ヒトの最大寿命は約115歳か
戦後、日本人の寿命は延びているにもかかわらず、最長の寿命はあまり変化していない。2020年に100歳以上の日本人は8万人を突破し、毎年急速に増え続けているが、115歳を超えた日本人はこれまで11名しかいない。
現代人の死に方は「老化」の過程で死ぬ。老化は細胞レベルで起こる不可逆的な「生理現象」で、細胞の機能が徐々に低下し、分裂しなくなり、やがて死に至る。細胞の機能の低下や異常は、がんをはじめ様々な病気を引き起こし、表面上はこれらの病気により死ぬ場合が多いが、大元の原因は免疫細胞の老化による免疫力の低下や、組織の細胞の機能不全によるものである。
細胞が分裂を繰り返すとゲノムに変異が蓄積し、がん化リスクが上がる。これを避けるため、免疫機構や老化の仕組みを獲得して、細胞の入れ替えが可能になった。これで若い時のがん化はかなり抑えられるが、それでも55歳くらいが限界で、その年齢くらいからゲノムの傷の蓄積量が限界値を超え始める。異常な細胞の発生数が急増し、それを抑える機能を超え始める。そこからは病気との闘いとなる。進化で獲得した想定(55歳)をはるかに超えて、ヒトは長生きになった。
老化のメカニズムはすべて解明されたわけではないが、テロメアの短縮が起こりにくい幹細胞は、DNAに傷がつくことで老化が促され、結果として個体を死に導いているようである。老化が死を引き起こすというのは、生き物の中でも特にヒトに特徴的だが「進化が生き物を作った」とすれば、老化もまた、ヒトが長い歴史の中で「生きるために獲得してきたもの」と言える。
生き物が死ななければいけない2つの理由
①食料や生活空間などの不足
天敵が少ない、つまり「食われない」環境で生きている生物でも、逆に数が増えすぎて「食えなくなる」ことはある。この場合、絶滅するくらいの勢いで個体数の減少が起こり、その後、周期的に増えたり減ったりを繰り返すか、あるいは少子化が進み、個体数としては少ない状態で安定し、やがてバランスが取れていく。
②多様性のため
生物は、激しく変化する環境の中で存在し続けられる「もの」として、誕生し進化してきた。その生き残りの仕組みは、「変化と選択」である。多様性を確保するように、プログラムされた「もの」であるためである。この性質のおかげで、現在の私たちも含めた多種多様な生物にたどり着いた。
遺伝情報が激しく変化し、多様な「試作品」をつくる戦略である。変わりゆく環境下で生きられる個体や種が必ずいて、それらのおかげで「生命の連続性」が途絶えることなく繋がってきた。そのたくさんの「試作品を作る」ために最も重要となるのは、材料の確保と多様性を生み出す仕組みである。遺伝子の変化が多様性を生み出し、その多様性があるからこそ、死や絶滅によって生物は進化してこられた。
死は生命の連続性を支える原動力
生き物にとって死とは、進化、つまり「変化」と「選択」を実現するためにある。「死ぬ」ことで生物は誕生し、進化し、生き残ってくることができた。

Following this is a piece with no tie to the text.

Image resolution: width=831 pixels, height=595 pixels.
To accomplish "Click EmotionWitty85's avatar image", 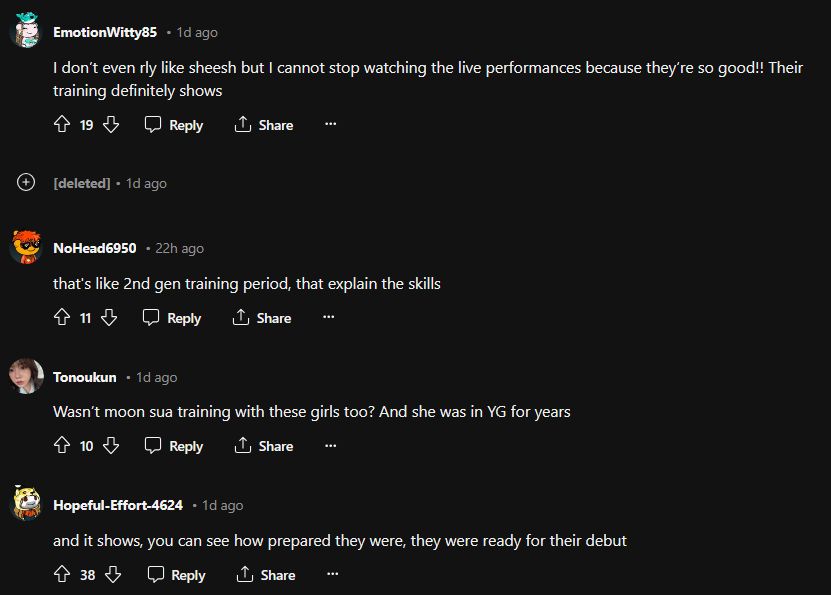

化学反応で何か物質ができたとして、そこで反応が止まったら、単なる塊である。それが壊れてまた同じようなものを作り、さらに同じことを繰り返すことで多様さが生まれていく。やがて自ら複製が可能な塊ができるようになり、その中でより効率良く複製できるものが主流となり、その延長線上に「生物」がいる。生き物が生まれるのは偶然だが、死ぬのは必然である。壊れないと次ができない。

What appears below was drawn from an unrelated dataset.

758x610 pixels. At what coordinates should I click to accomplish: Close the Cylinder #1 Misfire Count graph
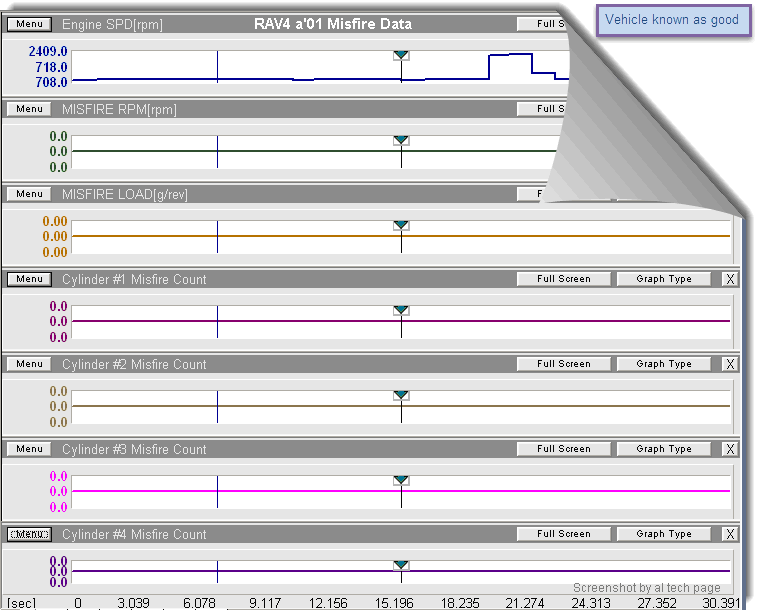[x=729, y=280]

つまり、死は生命の連続性を維持する原動力である。「死」は絶対的な悪の存在ではなく、全生物にとって必要なものである。生きている間に子孫を残したか否かは関係ない。生物の長い歴史を振り返れば、子を残さずに一生を終えた生物も数えきれないほど存在する。地球全体で見れば、全ての生物は、ターンオーバーし、生と死が繰り返されて進化し続けている。生まれてきた以上、私たちは次の世代のために死ななければならない。

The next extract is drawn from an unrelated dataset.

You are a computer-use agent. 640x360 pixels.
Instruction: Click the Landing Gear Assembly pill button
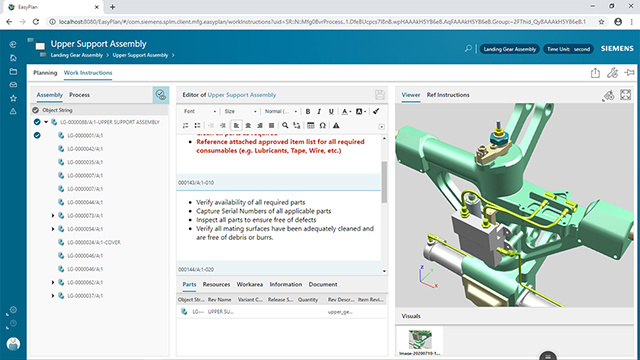point(509,49)
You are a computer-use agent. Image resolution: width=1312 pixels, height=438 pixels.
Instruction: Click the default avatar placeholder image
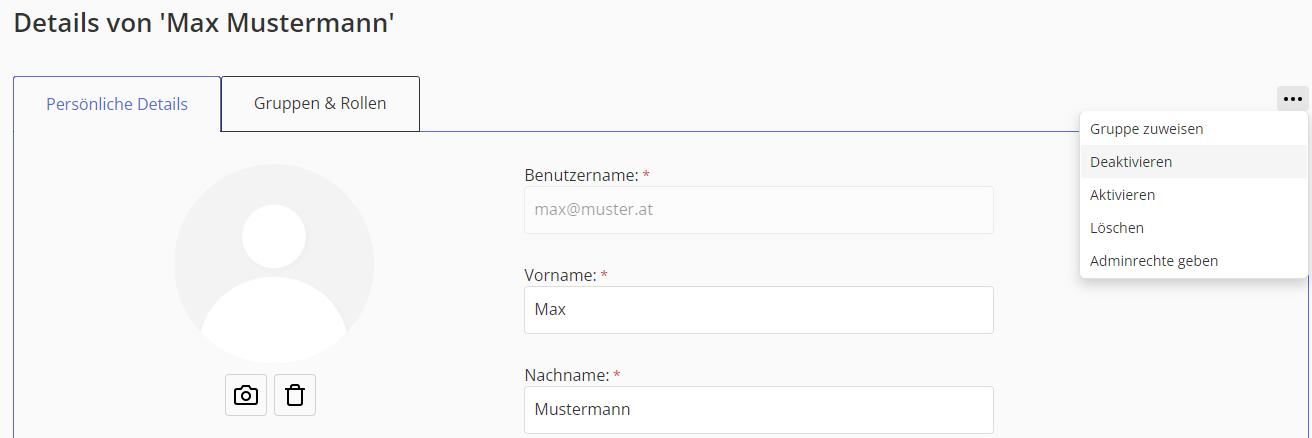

ヒトは感情の生き物である。死は悲しいし、できればその恐怖から逃れたいと思うのは当然である。この恐怖から逃れる方法はない。この恐怖は、ヒトが「共感力」を身につけ、集団を大切にし、他者との繋がりにより生き残ってきた証である。
ヒトによって「死」の恐怖は、「共感」で繋がり、常に幸福感を与えてくれたヒトと絆を喪失する恐怖である。また、自分自身ではなく、共感で繋がったヒトが亡くなった場合も同じである。その悲しみを癒す、別の何かがその喪失感を埋めるまで、悲しみは続く。